## [TRECHO DO DOCUMENTO]

◆ ◆ ◆ ◆ ◆ ◆ ◆

Claro que nas ‘caixinhas’ que formam a estrutura das prefeituras Brasil afora, algumas dessas atribuições – como a política de moradia – podem ser responsabilidade de outras pastas. Mas nada disso exclui as secretarias municipais de saúde. Primeiro porque a articulação com outras áreas é um pressuposto do conceito ampliado de saúde que deve orientar a gestão do SUS. Segundo, porque, como explica Facchini, a vigilância em saúde “também é uma atribuição da Atenção Primária”. E isso significa, de acordo com o pesquisador, que todos os municípios precisam ter “capacidade de notificação das informações” e de “acompanhamento das questões epidemiológicas”. Ele dá um exemplo: “A equipe vai atendendo as pessoas e identificando que se começa a ter, na demanda, um conjunto de sintomas que são muito parecidos com o surto de dengue: febre, dor no corpo, mal-estar, dor atrás do olho... Isso deve acender o alerta da equipe para o problema da dengue naquela unidade de saúde e naquela comunidade. Se isso for bem feito, se o município, se o secretário de saúde, se a política local estiverem investindo nessa integração da vigilância com a Atenção Primária, esse processo de sintomas, que ainda nem são diagnósticos, já começa a acender o alerta de que alguma coisa diferente está acontecendo”. E conclui: “Esse trabalho articulado pode fortalecer muito a capacidade de resposta das unidades básicas e, com isso, inclusive, interromper ciclos de surtos e epidemias”.

◆ ◆ ◆ ◆ ◆ ◆ ◆

## [INSTRUÇÕES DA TAREFA]
No trecho sobre vigilância em saúde, que sintomas parecidos com os de um surto de dengue Facchini cita em seu exemplo? Use somente o trecho como fonte.

## [MATERIAL EXTRAÍDO]
◆ ◆ ◆ ◆ ◆ ◆ ◆

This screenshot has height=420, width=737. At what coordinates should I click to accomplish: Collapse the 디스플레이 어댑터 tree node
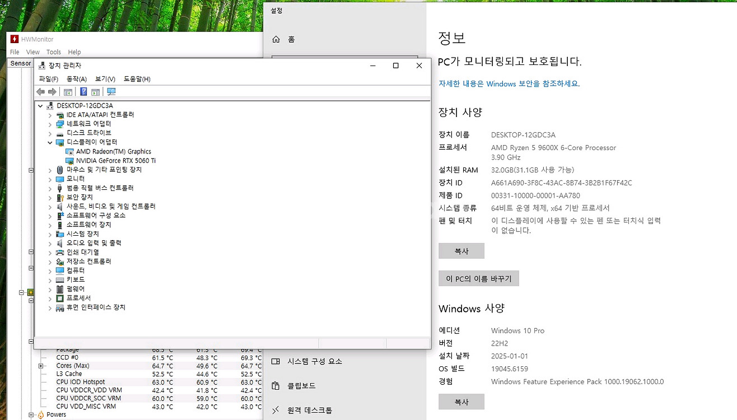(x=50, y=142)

◆ ◆ ◆ ◆ ◆ ◆ ◆

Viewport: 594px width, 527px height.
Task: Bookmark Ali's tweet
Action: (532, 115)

◆ ◆ ◆ ◆ ◆ ◆ ◆

## [RESPOSTA DO EXERCÍCIO]
Febre, dor no corpo, mal-estar e dor atrás do olho.